Sumo it's a tool for the semantic analysis of web articles. It extracts the content from an article web page and analyzing it an returning: frequency words, entity recognition, automatic summarization. It returns also the releted articles previously analized, using the term vector distance.
MongoDB >=2.6.5 Python >=2.7.5
for debian and ubuntu:
apt-get install mongodb python python-dev python-virtualenv libxml2-dev libxslt-dev zlib1g-dev libjpeg-dev gcc
We provide a Dockerfile to run a dockerized Sumo server.
docker build -t sumoserver . docker run -p 5000:5000 sumoserver
git clone https://github.com/gdamdam/sumo.git cd sumo virtualenv ./venv source venv/bin/activate pip install -r requirements.txt python requirements_nltk.py
Just lunch the server
sudo service mongodb start python ./sumo_server.py -s IP
for help and all the options you can use
python ./sumo_server.py --help
The server provides a REST resource for analyze and store the analysis data of a web document.
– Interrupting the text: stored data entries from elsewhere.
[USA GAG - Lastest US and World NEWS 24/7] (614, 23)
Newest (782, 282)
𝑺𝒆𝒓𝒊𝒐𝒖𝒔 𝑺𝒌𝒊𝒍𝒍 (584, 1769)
The following comand returns the list of all the documents stored
curl http://host:5000/sumo
The stored documents are labeled with a ID_DOC, where the / caracter in the URL are substitued with __ (double underscore).
e.g.:
TARGET_URL: www.google.com/test ID_DOC: www.google.com__test
To analyze and store a document and store it on the db:
curl http://host:5000/sumo -X POST -d 'url=TARGET_URL'
HTTP Status returned:
201: Created - the document at TARGET_URL sucessfully analyzed and stored 409: Conflict - if the TARGET_URL already exists in the storade 415: Unsupported - the TARGET_URL is malformed
To retrieve a stored document analysis:
curl http://host:500/sumo/ID_DOC
HTTP Status returned:
200: OK 404: Not Found - the document does not exist
To delete a stored document:
curl http://host:500/sumo/ID_DOC -X DELETE
HTTP Status returned:
204: No Content - document deleted 404: Not Found - the document does not exist
It is possible retrieve the cluster of similar documents using the cluster resource
curl http://host:500/sumo/cluster/ID_DOC
HTTP Status returned:
200: OK 404: Not Found - the document does not exist
The running server provides also a very minimal javascript web interface to interact with the API. The interface is reacheable at:
http://host:5000
Tips:
- single click on an ID_DOC in the index to fill the form and click analyze to retrieve the analysis.
- double click on an ID_DOC in the index to delete it.